Neonatal administration with dexmedetomidine does not impair the rat hippocampal synaptic plasticity later in adulthood

Abstract

Background and objective: The use of dexmedetomidine (DEX), a selective alpha-2 agonist, in pediatric practice is expanding as a result of its desirable properties. To clarify the long-term neurological consequences of neonatal administration of DEX, we investigated the long-term effects of neonatal administration of DEX on hippocampal synaptic activity.

Methods: The rat pups received a bolus intraperitoneal injection of either 5 or 10 μg·kg(-1) DEX, or an equivalent volume of vehicle on postnatal day 7 (P7). Nine weeks after administration, evoked potentials (population spike, PS) and long-term potentiation (LTP) in the hippocampal CA1 region of rats were studied in vivo.

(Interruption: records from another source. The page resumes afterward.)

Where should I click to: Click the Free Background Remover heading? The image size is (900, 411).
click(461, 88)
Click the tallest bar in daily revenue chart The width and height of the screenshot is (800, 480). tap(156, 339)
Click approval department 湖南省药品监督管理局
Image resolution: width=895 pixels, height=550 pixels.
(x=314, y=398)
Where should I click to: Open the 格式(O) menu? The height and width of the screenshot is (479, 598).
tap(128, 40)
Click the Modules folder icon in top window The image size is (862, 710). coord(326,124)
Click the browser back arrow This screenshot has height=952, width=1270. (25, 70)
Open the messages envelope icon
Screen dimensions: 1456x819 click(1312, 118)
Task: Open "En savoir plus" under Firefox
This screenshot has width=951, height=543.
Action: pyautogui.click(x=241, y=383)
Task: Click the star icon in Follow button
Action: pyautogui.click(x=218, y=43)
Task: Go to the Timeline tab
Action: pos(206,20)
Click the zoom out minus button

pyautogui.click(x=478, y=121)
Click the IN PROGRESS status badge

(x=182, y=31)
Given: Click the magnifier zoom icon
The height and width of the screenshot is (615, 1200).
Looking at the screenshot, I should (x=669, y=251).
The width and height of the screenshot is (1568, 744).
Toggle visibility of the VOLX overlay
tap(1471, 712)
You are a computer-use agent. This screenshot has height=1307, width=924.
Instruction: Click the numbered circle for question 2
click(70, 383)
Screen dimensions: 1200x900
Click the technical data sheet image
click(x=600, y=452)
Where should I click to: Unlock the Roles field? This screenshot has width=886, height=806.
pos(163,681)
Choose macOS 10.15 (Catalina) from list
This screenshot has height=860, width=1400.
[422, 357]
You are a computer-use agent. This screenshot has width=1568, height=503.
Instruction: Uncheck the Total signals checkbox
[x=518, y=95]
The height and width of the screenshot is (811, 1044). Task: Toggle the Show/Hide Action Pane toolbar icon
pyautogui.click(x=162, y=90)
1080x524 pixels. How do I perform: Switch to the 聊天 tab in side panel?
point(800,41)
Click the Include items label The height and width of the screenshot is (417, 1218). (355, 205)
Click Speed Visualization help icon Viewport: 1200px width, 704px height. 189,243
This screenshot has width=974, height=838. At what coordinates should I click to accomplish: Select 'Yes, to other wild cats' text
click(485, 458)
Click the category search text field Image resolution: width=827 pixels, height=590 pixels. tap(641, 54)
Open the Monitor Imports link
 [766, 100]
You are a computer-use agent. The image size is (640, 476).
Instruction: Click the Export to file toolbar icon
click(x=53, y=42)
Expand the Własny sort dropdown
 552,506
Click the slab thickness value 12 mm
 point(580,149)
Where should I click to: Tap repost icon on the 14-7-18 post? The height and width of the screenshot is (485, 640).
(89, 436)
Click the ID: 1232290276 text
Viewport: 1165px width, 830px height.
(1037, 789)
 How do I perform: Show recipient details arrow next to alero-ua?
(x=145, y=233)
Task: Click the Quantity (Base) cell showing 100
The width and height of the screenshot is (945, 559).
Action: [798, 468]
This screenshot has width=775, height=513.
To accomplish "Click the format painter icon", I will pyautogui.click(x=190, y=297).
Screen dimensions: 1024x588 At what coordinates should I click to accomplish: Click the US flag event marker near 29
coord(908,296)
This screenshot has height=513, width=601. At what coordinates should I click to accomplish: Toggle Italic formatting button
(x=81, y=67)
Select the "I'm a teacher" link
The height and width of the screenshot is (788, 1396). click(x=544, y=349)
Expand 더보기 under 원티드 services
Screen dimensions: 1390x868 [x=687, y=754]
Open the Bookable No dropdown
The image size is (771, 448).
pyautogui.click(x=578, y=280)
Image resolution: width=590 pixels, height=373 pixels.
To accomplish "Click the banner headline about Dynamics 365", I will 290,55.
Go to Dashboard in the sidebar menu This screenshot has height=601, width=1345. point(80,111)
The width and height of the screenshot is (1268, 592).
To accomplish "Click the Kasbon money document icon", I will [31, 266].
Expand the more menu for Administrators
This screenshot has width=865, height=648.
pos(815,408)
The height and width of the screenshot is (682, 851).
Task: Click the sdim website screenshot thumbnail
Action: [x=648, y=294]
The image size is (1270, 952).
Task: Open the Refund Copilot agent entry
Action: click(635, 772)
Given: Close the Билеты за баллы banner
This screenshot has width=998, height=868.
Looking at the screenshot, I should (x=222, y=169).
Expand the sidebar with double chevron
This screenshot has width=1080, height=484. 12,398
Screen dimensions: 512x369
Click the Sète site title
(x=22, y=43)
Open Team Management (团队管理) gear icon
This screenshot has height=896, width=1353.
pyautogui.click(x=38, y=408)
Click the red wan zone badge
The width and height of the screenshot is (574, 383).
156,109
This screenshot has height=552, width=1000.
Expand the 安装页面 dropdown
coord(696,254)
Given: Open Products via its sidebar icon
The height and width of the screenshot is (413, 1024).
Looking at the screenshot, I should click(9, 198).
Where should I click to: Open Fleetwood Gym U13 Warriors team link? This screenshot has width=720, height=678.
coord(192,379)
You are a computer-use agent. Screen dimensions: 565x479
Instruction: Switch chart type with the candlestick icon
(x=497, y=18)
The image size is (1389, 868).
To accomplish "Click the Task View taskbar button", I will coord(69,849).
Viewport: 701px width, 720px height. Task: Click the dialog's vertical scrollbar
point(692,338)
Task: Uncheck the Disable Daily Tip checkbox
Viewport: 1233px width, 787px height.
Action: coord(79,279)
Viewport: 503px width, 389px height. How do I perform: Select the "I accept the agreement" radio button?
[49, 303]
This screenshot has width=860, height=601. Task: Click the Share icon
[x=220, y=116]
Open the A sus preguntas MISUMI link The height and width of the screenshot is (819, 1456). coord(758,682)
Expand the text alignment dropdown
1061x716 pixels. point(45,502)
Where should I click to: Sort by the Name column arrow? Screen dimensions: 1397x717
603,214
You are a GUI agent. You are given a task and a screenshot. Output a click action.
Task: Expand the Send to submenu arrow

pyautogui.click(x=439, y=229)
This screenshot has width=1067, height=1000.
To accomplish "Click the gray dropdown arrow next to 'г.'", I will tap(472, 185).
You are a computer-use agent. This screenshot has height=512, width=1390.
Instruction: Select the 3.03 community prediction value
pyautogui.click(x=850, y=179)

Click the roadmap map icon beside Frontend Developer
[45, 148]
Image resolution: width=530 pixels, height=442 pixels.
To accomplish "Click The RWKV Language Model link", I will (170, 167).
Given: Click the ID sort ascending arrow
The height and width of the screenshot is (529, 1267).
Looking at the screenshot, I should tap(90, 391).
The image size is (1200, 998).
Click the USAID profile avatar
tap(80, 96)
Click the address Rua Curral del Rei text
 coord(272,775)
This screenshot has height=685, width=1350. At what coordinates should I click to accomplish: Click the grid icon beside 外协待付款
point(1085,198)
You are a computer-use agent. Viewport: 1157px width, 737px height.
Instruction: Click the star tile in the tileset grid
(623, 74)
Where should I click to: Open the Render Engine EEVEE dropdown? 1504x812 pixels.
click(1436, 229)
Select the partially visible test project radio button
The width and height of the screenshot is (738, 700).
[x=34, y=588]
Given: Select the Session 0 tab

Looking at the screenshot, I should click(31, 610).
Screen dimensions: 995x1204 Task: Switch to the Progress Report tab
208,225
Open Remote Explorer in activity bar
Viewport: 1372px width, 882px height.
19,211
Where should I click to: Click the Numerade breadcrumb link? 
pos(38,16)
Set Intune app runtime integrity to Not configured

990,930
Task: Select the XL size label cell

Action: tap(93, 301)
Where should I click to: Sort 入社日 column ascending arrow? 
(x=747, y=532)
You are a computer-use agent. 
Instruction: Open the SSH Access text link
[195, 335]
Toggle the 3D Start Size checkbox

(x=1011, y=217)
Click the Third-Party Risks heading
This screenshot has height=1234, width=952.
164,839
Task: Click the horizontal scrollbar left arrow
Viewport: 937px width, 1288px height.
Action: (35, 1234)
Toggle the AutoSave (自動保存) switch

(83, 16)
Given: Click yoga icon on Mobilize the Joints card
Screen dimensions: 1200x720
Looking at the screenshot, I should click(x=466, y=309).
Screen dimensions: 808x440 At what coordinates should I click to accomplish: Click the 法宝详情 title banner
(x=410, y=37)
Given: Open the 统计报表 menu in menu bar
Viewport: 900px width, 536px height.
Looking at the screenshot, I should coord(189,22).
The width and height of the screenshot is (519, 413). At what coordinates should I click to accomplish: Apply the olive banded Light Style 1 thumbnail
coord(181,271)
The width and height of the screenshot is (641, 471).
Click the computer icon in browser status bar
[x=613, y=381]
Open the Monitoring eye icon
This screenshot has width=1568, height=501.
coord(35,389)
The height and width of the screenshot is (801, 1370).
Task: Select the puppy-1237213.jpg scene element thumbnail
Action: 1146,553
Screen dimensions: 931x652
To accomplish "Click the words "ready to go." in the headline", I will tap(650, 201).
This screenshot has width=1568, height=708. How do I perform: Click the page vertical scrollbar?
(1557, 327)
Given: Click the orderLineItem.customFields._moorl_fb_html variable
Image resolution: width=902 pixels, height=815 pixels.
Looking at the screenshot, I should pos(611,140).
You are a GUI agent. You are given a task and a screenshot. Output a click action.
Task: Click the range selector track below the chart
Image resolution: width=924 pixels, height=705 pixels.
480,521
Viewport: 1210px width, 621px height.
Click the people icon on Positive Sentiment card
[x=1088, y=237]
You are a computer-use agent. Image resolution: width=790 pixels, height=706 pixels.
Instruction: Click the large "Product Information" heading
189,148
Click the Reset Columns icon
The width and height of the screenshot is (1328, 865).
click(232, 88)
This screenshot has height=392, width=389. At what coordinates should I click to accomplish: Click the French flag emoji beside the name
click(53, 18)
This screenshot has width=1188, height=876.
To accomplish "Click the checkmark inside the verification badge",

Results: Dexmedetomidine had a considerable sedative effect at these doses with little respiratory depression on P7. Nine weeks after administration of DEX, the amplitude of PS in the two treated groups was similar to that in the control group. DEX-treated rats showed no impairment in the induction of LTP. Furthermore, the response in PS to the paired stimuli was not impaired by neonatal administration of DEX.

Conclusion: These findings demonstrate that a single administration of DEX to rats on P7 preserves hippocampal synaptic plasticity as well as synaptic transmission later in life. In view of the some evidence that have demonstrated the permanent detrimental impact of commonly used anesthetics on neurological outcomes after neonatal exposure, our findings may suggest the relative safety of DEX administered as a sedative agent to neonatal animals with regard to the development of hippocampal synaptic functions.